In its latest Global Hunger Index report released last month, the International Food Policy Research Institute (IFPRI) published new statistics on India’s child malnutrition rates, which showed a dramatic decline in the proportion of underweight children. The statistics, based on a survey conducted by the ministry of women and child development and the United Nations Children’s Fund (Unicef) in 2013, showed that the proportion of underweight children had fallen 12.8 percentage points since 2005 to 30.7%.
To be sure, details about the survey are still not known, as Udit Misra pointed out in a Mint blog post. Nonetheless, the aggregate results of the survey point to the first signs of progress in India’s battle against malnutrition after years of stasis.
The IFPRI report identified improvements in India’s food distribution system as a major contributor to the turnaround in malnutrition rates.
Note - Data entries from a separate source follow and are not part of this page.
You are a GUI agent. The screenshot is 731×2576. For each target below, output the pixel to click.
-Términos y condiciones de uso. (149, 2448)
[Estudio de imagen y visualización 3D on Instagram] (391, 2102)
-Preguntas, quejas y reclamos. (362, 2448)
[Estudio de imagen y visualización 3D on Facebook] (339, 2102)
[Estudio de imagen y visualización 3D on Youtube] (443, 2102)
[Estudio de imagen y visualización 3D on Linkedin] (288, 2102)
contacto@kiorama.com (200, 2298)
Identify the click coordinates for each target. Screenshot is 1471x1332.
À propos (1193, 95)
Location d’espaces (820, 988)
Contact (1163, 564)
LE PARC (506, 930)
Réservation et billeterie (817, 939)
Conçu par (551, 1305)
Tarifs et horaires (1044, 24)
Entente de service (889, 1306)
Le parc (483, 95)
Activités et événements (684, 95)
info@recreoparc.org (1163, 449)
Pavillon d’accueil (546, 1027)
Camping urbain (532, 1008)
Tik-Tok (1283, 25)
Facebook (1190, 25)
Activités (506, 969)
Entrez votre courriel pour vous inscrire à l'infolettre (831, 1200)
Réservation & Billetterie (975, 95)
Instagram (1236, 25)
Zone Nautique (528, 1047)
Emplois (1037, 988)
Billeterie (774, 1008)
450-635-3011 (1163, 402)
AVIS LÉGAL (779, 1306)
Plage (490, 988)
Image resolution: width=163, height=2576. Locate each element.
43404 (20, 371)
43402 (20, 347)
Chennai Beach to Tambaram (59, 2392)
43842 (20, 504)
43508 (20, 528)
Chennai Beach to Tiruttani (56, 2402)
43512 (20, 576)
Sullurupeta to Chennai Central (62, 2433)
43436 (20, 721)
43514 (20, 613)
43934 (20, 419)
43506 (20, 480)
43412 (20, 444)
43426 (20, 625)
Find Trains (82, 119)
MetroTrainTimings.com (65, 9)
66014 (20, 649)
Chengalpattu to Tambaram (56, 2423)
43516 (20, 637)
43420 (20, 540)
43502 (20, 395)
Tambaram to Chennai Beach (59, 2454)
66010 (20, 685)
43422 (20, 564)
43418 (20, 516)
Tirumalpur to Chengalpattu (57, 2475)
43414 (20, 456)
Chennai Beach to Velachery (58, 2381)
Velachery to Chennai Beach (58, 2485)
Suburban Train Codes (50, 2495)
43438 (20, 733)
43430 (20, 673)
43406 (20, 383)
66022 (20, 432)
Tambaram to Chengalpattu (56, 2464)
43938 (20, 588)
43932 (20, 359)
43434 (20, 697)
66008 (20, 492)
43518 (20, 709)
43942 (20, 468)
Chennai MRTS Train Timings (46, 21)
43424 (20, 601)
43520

India’s public distribution system (PDS), which provides subsidized food grains to a large section of the country’s poor, has always been held up as a classic example of inefficient state intervention.
But there are signs that the PDS is reviving. Although still leaky, the extent of leakage has declined over the past decade even as the coverage has expanded. The PDS seems to be reaching the neediest sections of the society more effectively thanks to expanded coverage and PDS reforms by states such as Chhattisgarh, Madhya Pradesh and Bihar.
In rural India, the average price paid by the poorest decile for each unit of cereals was 82% of the price paid by the richest decile in 1993-94. In 2011-12, the average price paid by the poorest decile for each unit of cereals was only 64% of the price paid by the richest decile. Thanks to an improved PDS, the rural poor have been more effectively insulated against cereal inflation. The trends in urban India are broadly similar.
Differences in prices paid for cereals by different income classes could partly be explained by the different quality of cereals consumed. There is little evidence of the quality differential increasing between 1993-94 and 2011-12. If anything, the proportion of income spent on coarser grains has declined over time even for the lowest income deciles. The relatively lower food prices paid by the lower income classes are most likely owing to the fact that they access PDS food grains much more than the rich. It is worth noting that in terms of the quantity of cereals consumed, there is hardly any difference between the rich and the poor.
In rural India, the per capita cereal consumption of the poorest decile was 89% of the per capita consumption of the richest decile in 2011-12. In urban India, the per capita cereal consumption of the poorest decile was 107% of the per capita consumption of the richest decile. Both these proportions have also gone up with time. In 1993-94, the per capita cereal consumption of the poorest decile was 68% of the richest decile in rural India, and 92% of the richest decile in urban India.
The poorest income classes are consuming more cereals and at a lesser price compared with the rich today. Despite its problems, the PDS is far more effective now than it was earlier.